Posts Tagged ‘Accounting Methods’

Using the Cash Method For Tax Accounting

January 10th, 2010



When submitting tax figures to the IRS, there are 2 types of accounting methods to use. The 2 accepted methods are the accrual and cash methods. The business is responsible for choosing which method the company will use.

Many issues can be factored into the decision or the selection can be as easy as a personal desire. Bigger companies usually take more procedures into account like volume of sales, how much inventory is stored, number of sales, the past experiences of an accountant, and the list keeps going.

The cash method of tax accounting records all transactions and income at the time of payment. Even if the sale was made the previous year, according to the tax accounting books, the income is recorded when the payment is physically received.

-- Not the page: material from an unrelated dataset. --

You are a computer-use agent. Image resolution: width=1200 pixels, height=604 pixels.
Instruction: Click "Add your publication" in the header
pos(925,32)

For small businesses that may not pay a secretary or have an accounting staff, the cash method of recording tax accounting is fitting. With this method, accounts and sales are left open until the full payment is received. Using the cash method helps small businesses be aware of what accounts have been completed and closed and which sales have not been collected on yet.

The procedures of small businesses can range anywhere on the spectrum. Some are very rigid and have all paperwork filed within minutes of the transaction and some don’t have access to files or a computer for a day or two. When agreements or sales are completed on the road, outside the company walls, it takes discipline to get every sale receipt back to the file cabinet.

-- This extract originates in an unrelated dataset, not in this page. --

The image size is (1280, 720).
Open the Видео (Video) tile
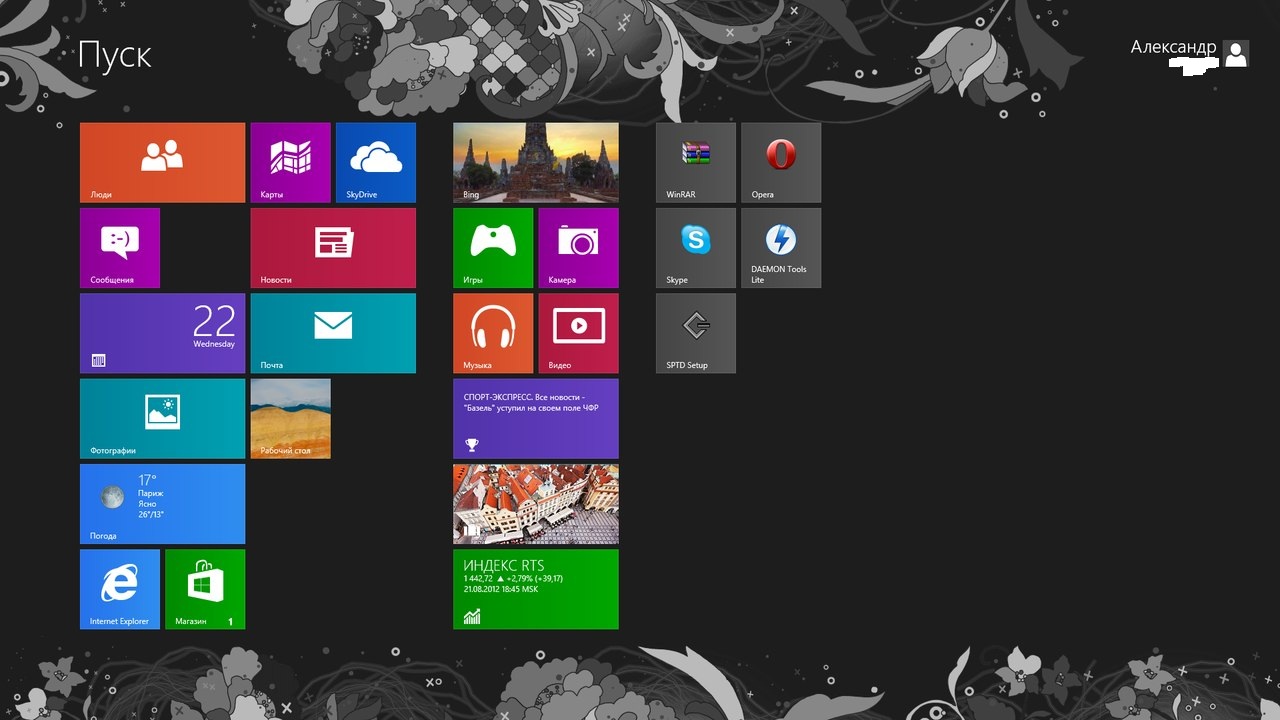[578, 332]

If partial payments are made over a long period of time, cash accounting will work well to show consistent income. When using cash accounting, these transactions reflect the cash flow accurately. Since cash accounting records each installment, the actual money received would be consistent and relatively even. Payment plans can last for several years if the product or service is very expensive. When longer plans are used for larger sales, this method will show more consistency.

When income from sales is needed to pay for operating expenses, cash accounting will accurately show the amount of money that was earned and can be used to pay those bills.

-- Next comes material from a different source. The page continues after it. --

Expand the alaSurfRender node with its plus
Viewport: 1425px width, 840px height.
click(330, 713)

Once the tax accounting method on a cash basis is selected, it is next to impossible to efficiently change the method. If a change to the accrual method is desired, the cash method must have been used for the last two consecutive years. At that time, a formal request must be submitted to the Secretary of the Treasury. To make sure this process is done correctly and all the bases are covered, the owner/officer of the business should consult with a certified public accountant.